### Assignment
Print every entry word for word, but omit the pictures.

Provided data: Begin

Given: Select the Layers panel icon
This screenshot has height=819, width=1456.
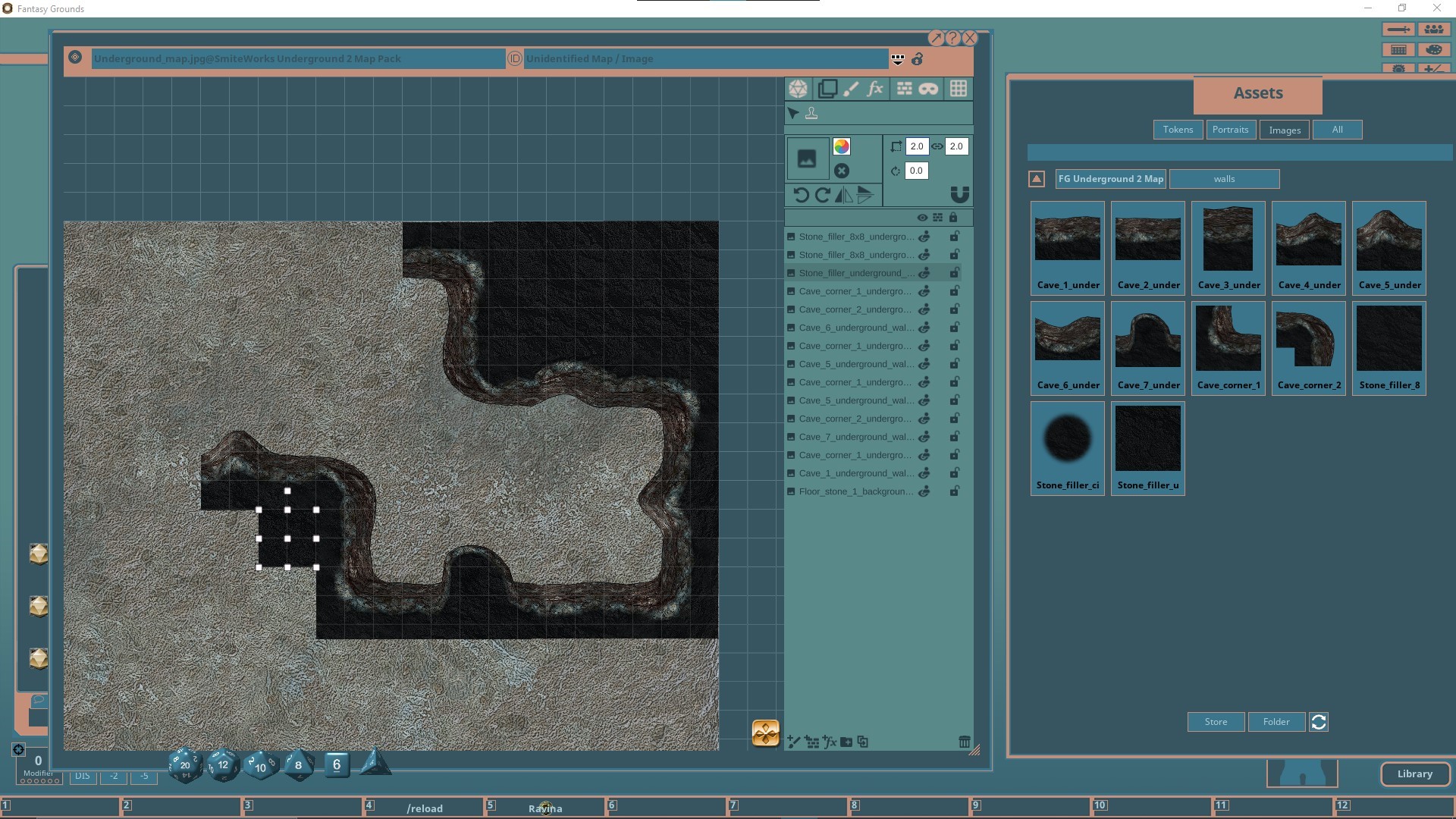Looking at the screenshot, I should pyautogui.click(x=827, y=89).
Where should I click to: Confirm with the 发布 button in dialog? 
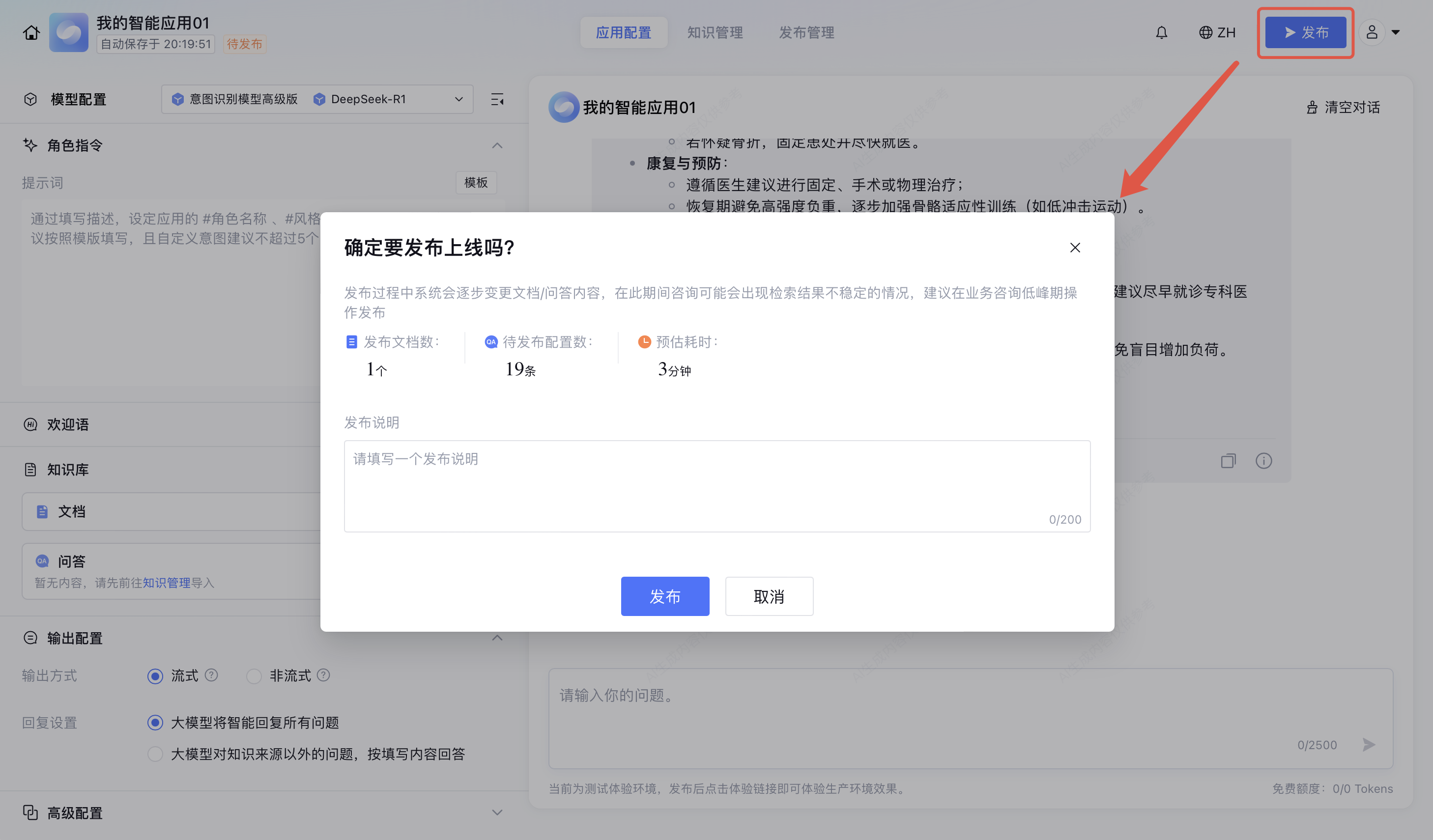coord(665,596)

Provided data: End

### Written response
Given: Select the Layers panel icon
This screenshot has height=819, width=1456.
Looking at the screenshot, I should pyautogui.click(x=827, y=89).
Where should I click to: Confirm with the 发布 button in dialog? 
coord(665,596)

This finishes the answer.